Raub-Verlage (Predatory Publishers), gekaperte Zeitschriften (Hijacked Journals), Papiermühlen (Paper Mills), Citation Delivery Vehicles, … – schon oft berichteten wir, wie immer mehr „Unternehmen“ mit diesen und anderen windigen Manövern Profit aus den Zwängen und Nöten des wissenschaftlichen Publikationssystems schlagen. Siehe etwa hierhierhier
oder hier. Die Folge davon: Der Anteil an Publikationen von zumindest zweifelhafter Qualität, die diese Machenschaften in den Scientific Record spülen, schwillt immer stärker an.

Könnten die einschlägigen Literatur-Datenbanken für wissenschaftliche Publikationen hier nicht als Filter fungieren?

Ein internationales Autoren-Quartett hat in diesem Sinne Clarivate’s Web of Science und Google Scholar zumindest hinsichtlich eines Teilaspekts stichprobenartig  verglichen: Wie viele Zitierungen listen beide in ihren Datenbanken, die zu gekaperten Zeitschriften (Hijacked Journals) führen? (Equilibrium. Quarterly Journal of Economics and Economic Policy 18: No. 4).

Dazu halten die Vier zunächst einmal fest: 

Die Forschenden sind nicht ausreichend über gekaperte Zeitschriften informiert. Sie reichen ihre Manuskripte womöglich bei diesen ein, ohne ohne zu wissen, dass es sich dabei nicht um seriöse indizierte Zeitschriften handelt. Die Zahl der Autoren, die in diesen Zeitschriften veröffentlichen, steigt jedenfalls von Tag zu Tag.

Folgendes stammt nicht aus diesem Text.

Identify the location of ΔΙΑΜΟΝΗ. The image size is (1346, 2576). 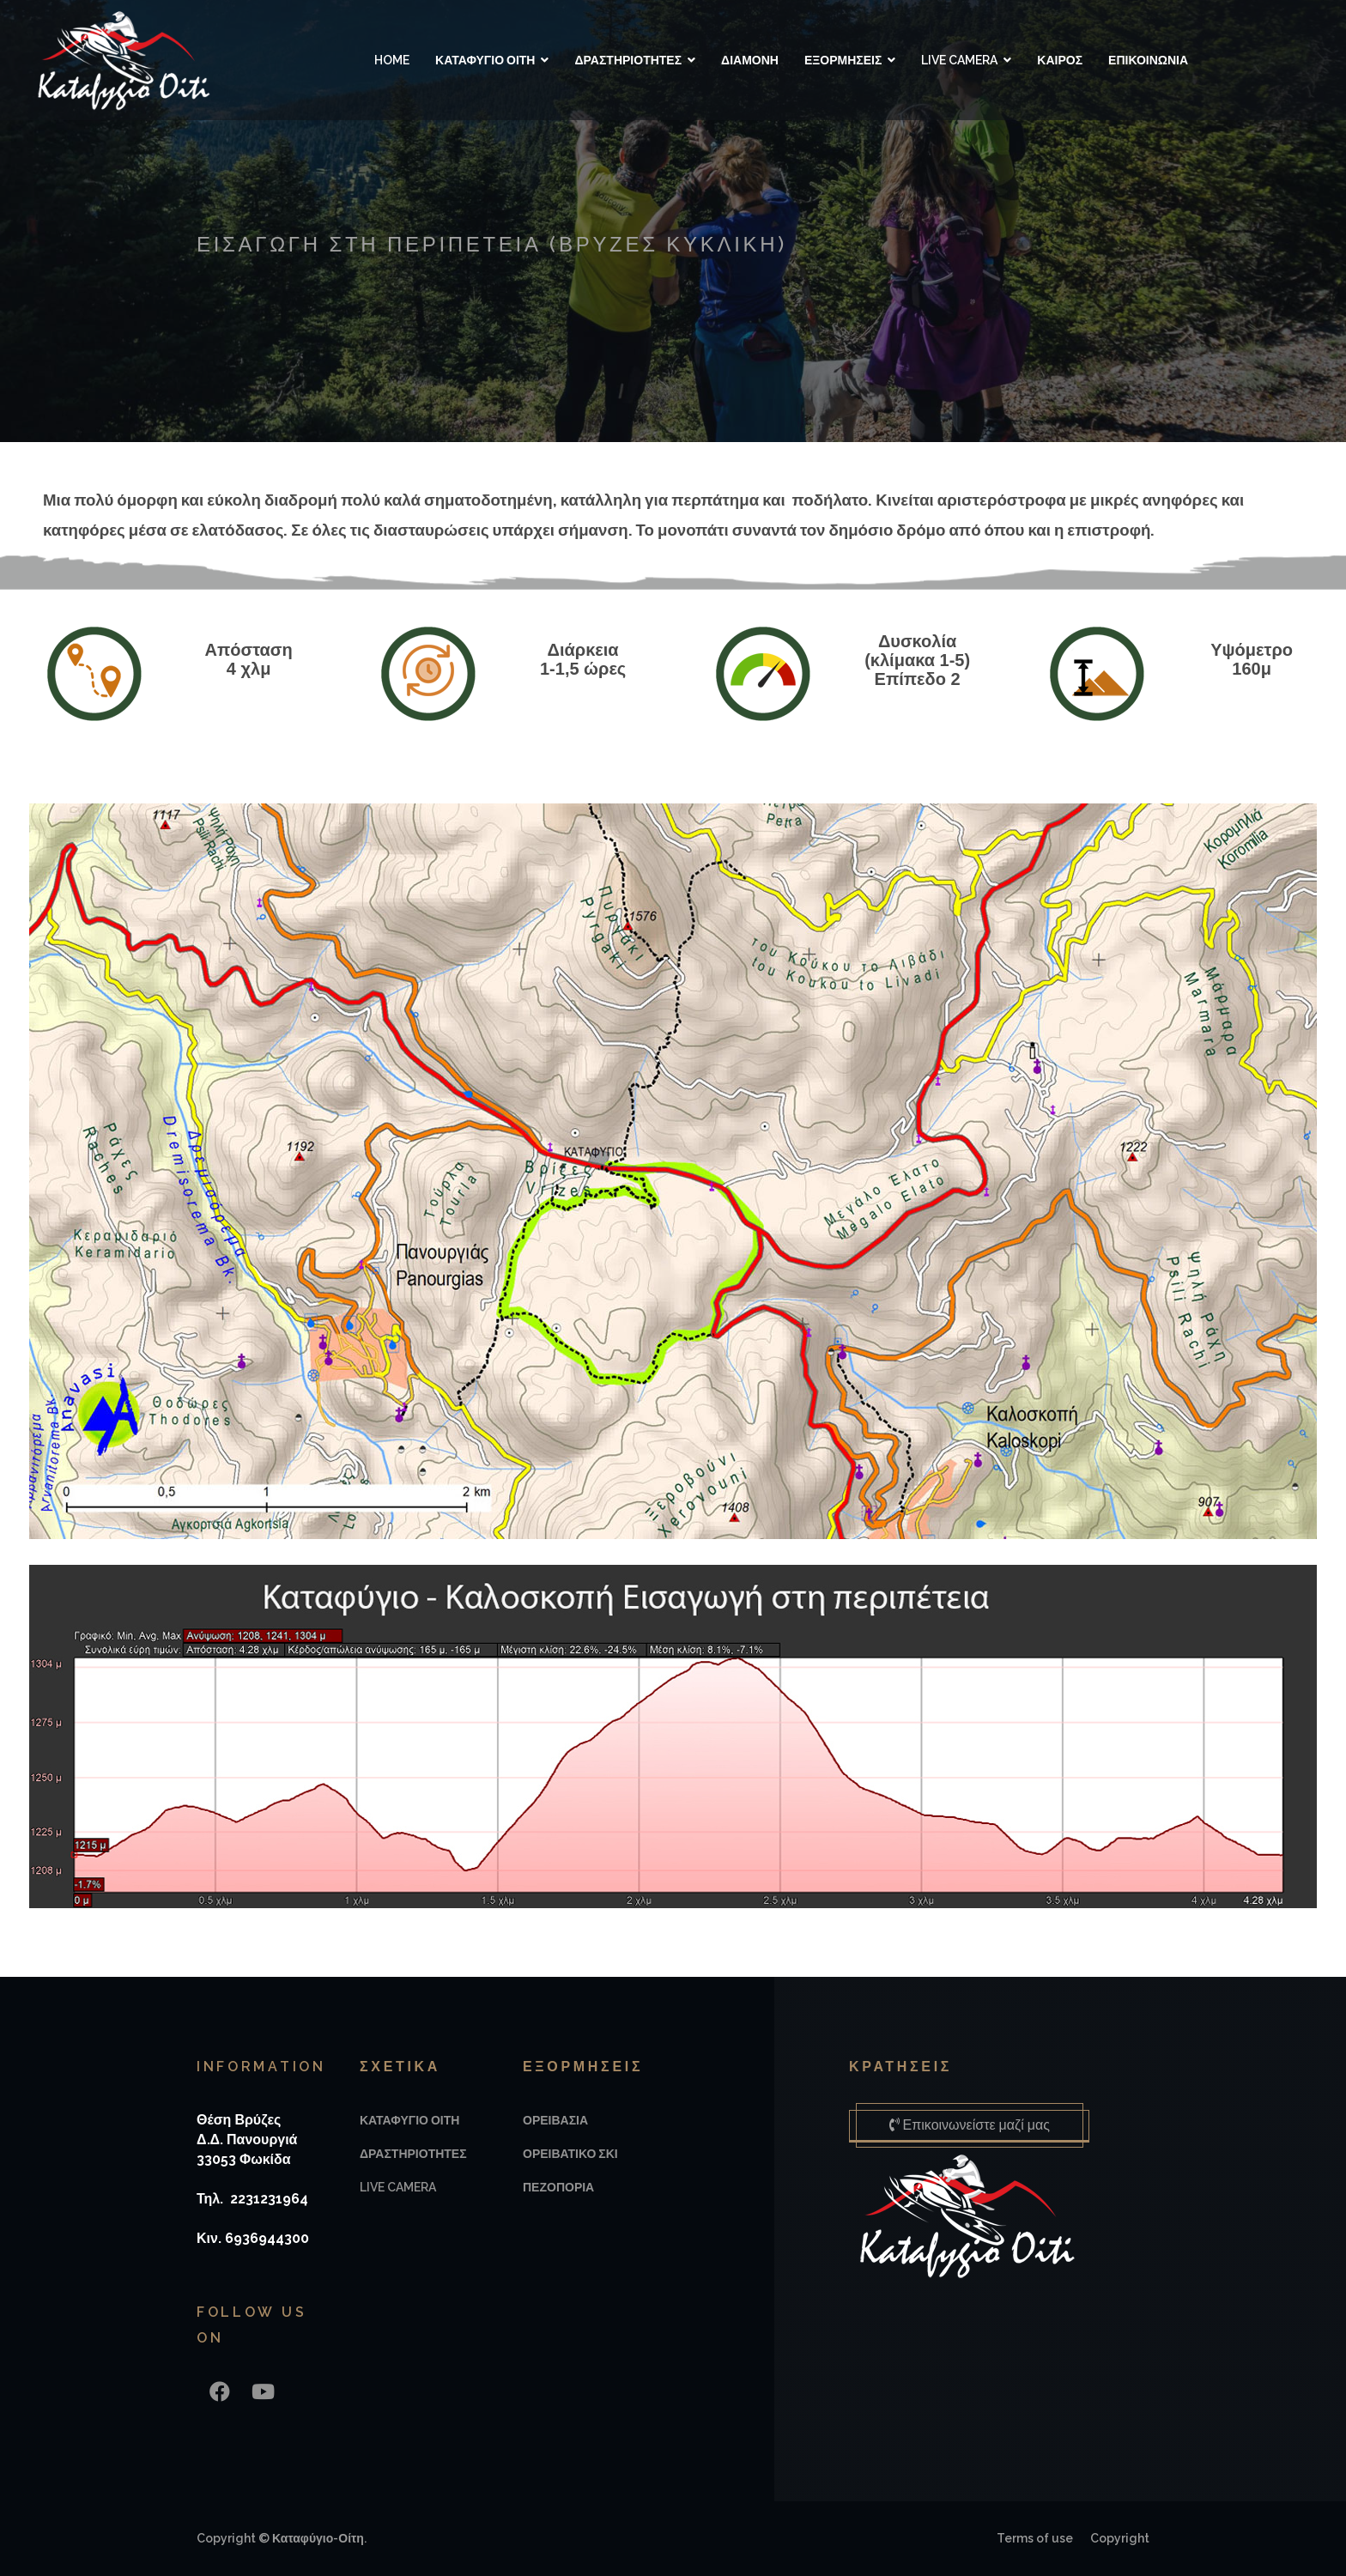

Wie sie zu ihren Daten und Analysen kamen – das zu referieren, ersparen wir uns hier. Das kann, wer will, im Original-Paper studieren. Am Ende kommen sie jedenfalls zu folgendem Resultat:

In Web-of-Science-indizierten Zeitschriften, die Clarivate dafür im Rahmen eines strengen Selektionsverfahrens auswählt, erfolgten 53 Zitierungen von Artikeln in gekaperten Zeitschriften. Google Scholar hingegen führte gekaperte Zeitschriften in mehr als 13.500 Zitaten auf. Dies bedeutet, dass nicht begutachtete Wissenschaft in Google Scholar im Vergleich zu Web of Science eine sehr hohe Verbreitungsrate hat.

Wie angedeutet, liegt dieser frappante Unterschied an dem strengen Auswahlverfahren, das Zeitschriften bei Clarivate durchlaufen müssen, um sich als seriöses Journal für die Aufnahme in Web of Science zu qualifizieren. Ein Kernkriterium ist hierbei ein praktiziertes Peer-Review-Verfahren – ohne ein solches haben Journals von vornherein keine Chance bei Web of Science.

Google Scholar hingegen prüft nicht, sondern listet alle Journals und Zitate, wie und woher sie auch immer kommen – egal, ob mit oder ohne Peer Review.

Das Autoren-Quartett schlussfolgert daher auch:

Die Ergebnisse deuten darauf hin, dass Zitate aus gekaperten Zeitschriften in rigoros agierenden Zitationsdatenbanken nur sehr begrenzt vorkommen. In freien, offenen Datenbanken wie etwa Google Scholar können sie jedoch weit verbreitet sein. Damit werfen die Ergebnisse dieser Studie ein Licht auf die Zuverlässigkeit von Zitationsdatenbanken hinsichtlich des Zitierens von nicht-begutachteten Artikeln in gekaperten Zeitschriften.

Was eine Antwort auf die oben gestellte Frage zumindest andeutet. Im Zusammenhang dieser Studie zeigt Web of Science mit seinem rigorosen Journal-Auswahlverfahren, dass wissenschaftliche Literatur-Datenbanken sehr wohl zweifelhafte Sub-Standard-Veröffent­lichun­gen effektiv herausfiltern können. Vorausgesetzt, der Wille ist da, den entsprechenden Aufwand zu betreiben.

Google Scholar will es offenbar nicht.